La adhesión de Suecia y Finlandia a la Alianza Atlántica ha alterado por completo la balanza de poder en la región, convirtiendo el Báltico prácticamente en un mar interno de la OTAN, a excepción de una franja de costa rusa frente a Petersburgo y Kaliningrado. Ello ha convertido el óblast en todo un portaviones ruso en el centro de una zona OTAN. Después de años alejado de la mira estratégica del Kremlin, el enclave ha recuperado ahora todo su potencial como punta de lanza directamente orientada hacia el corazón de Europa. Además de albergar la flota báltica y de servir como primer baluarte de defensa, es muy probable que, como parte de su remilitarización, el régimen de Putin lleve cabezas nucleares a la región (o simplemente aumente su número; son muchos en los Estados bálticos los que creen que nunca se retiraron de allí).

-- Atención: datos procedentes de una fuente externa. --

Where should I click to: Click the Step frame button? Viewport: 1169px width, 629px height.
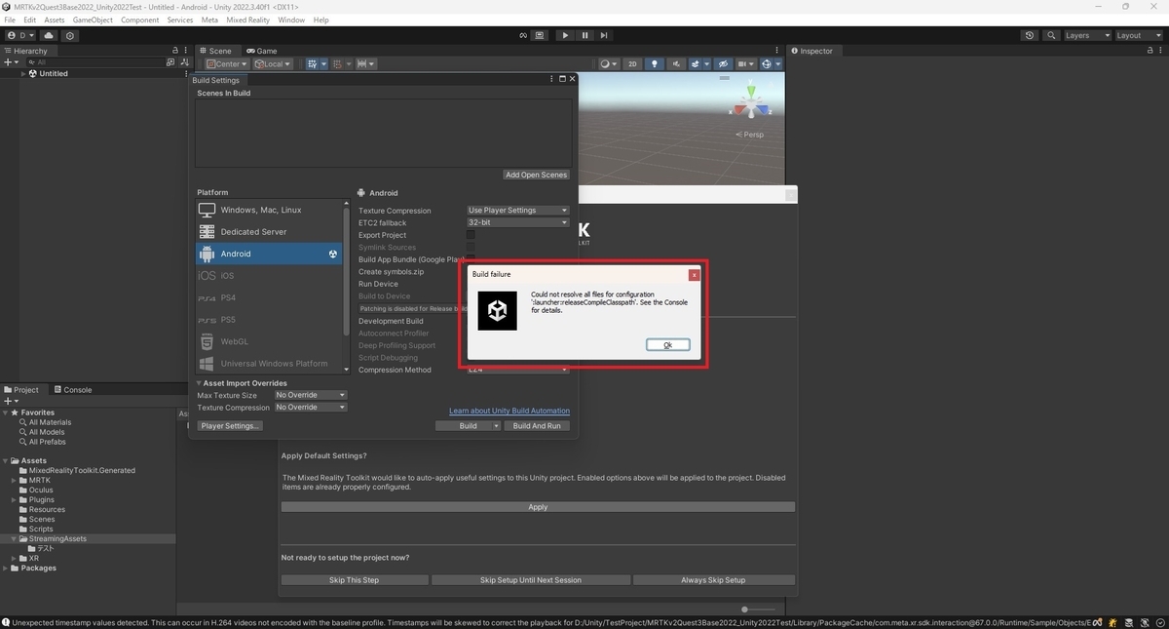pyautogui.click(x=604, y=35)
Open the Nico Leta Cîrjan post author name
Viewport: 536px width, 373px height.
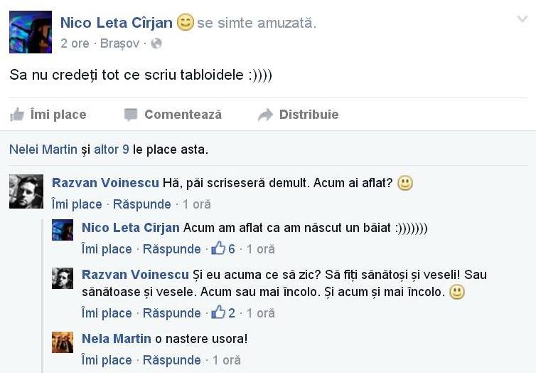tap(116, 23)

Sería irracional que Putin intentase algún movimiento contra los países que asfixian el óblast, tanto como que la OTAN tratara de estrechar aún más el cerco sobre éste. Pero la tensión entre ambos bloques es palpable. Según se recrudezca (o estanque) la guerra de Ucrania, Putin puede desviar su mirada hacia el Báltico y utilizar Kaliningrado para asestar un nuevo golpe a Europa.